Глаза ее смеялись. Теперь он не сомневался, что она его тоже узнала. Когда девушка умолкла, Вадим Федорович встал и подошел к ней. Чуть наклонив пышноволосую голову, она удивленно смотрела на него.
– Здравствуйте, Виолетта Соболева, – произнес он. – Наконец-то я нашел вас!
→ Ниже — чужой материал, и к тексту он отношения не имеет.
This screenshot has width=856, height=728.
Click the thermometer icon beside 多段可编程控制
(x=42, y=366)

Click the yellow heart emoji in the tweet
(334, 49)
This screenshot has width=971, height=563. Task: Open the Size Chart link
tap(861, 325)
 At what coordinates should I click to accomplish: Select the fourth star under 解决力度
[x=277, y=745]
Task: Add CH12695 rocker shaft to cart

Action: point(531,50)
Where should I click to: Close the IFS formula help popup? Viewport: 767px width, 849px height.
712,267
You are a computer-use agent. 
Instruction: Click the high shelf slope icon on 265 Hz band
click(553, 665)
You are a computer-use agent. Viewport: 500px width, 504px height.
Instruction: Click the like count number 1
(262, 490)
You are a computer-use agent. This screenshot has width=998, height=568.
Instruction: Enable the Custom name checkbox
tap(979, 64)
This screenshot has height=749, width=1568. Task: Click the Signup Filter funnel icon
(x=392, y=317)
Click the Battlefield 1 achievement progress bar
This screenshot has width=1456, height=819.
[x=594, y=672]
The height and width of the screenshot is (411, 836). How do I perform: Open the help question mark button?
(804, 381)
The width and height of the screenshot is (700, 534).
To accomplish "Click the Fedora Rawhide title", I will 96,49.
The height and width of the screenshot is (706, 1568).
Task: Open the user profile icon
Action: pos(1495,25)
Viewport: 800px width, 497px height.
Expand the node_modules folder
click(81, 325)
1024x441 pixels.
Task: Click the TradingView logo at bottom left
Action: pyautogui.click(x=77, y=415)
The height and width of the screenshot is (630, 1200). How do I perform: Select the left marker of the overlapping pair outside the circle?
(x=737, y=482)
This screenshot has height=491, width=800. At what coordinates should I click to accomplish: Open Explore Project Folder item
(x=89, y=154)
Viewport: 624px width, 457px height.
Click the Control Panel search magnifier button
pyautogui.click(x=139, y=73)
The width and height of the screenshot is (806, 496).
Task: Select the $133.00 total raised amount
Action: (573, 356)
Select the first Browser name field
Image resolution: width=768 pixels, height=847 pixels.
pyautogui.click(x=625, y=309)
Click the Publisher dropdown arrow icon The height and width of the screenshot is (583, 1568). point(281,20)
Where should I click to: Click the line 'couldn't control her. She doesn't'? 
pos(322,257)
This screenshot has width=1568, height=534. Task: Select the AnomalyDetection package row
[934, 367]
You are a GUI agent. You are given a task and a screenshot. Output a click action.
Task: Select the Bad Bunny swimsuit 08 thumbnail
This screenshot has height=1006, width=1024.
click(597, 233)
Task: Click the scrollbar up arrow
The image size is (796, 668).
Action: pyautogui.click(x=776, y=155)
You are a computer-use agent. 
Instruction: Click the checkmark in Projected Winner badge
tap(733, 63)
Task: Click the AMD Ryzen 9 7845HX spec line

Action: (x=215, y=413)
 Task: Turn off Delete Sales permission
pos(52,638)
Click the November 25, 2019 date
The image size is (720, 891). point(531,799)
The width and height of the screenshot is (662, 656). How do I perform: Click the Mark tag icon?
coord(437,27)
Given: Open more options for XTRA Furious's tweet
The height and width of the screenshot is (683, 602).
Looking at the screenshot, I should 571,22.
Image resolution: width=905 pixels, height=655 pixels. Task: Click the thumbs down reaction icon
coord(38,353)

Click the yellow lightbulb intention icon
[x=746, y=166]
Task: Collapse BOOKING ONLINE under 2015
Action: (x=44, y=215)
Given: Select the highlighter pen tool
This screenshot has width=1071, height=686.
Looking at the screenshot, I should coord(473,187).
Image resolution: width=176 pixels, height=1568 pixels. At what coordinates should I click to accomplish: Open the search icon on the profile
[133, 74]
– Вы меня искали? – удивилась она. Однако глаза ее продолжали смеяться. Пухлая нижняя губа придавала ее лицу задорное выражение.
– Я каждое утро приходил на Солнечный пляж, ставил лежак на то же самое место, – вдохновенно фантазировал он. – И ждал вас, а мороженое в моей руке таяло…
– Я не люблю мороженого, – сказала она.
– Кажется, я без ума от вас, Виолетта Соболева, – поражаясь своей смелости, сказал Казаков.
– До конца рейса мне признаются в любви еще трое, – весело проговорила она. – Сегодня вы уже второй… Почему же вы не даете мне свою визитку?
– Кто же успел меня опередить?
Виолетта извлекла из кармана глянцевую карточку и прочла:
– Начальник отдела НИИ, кандидат технических наук Пухов Лев Анатольевич, телефоны домашний и служебный. На русском и английском… Домашний телефон зачеркнут!
– У меня нет визитки, – сокрушенно развел руками Вадим Федорович.
Он никогда их не заказывал и, наверное, не закажет. Понимает, что это удобно: сунул в руки – и дело с концом, но почему-то претит ему заводить визитные карточки. А почему – и сам бы себе не смог толком объяснить.
Стоять столбом у двери в служебное помещение было неудобно, и так уже некоторые пассажиры с любопытством посматривали в их сторону.
– Виолетта, я подожду вас в аэропорту, – сказал он.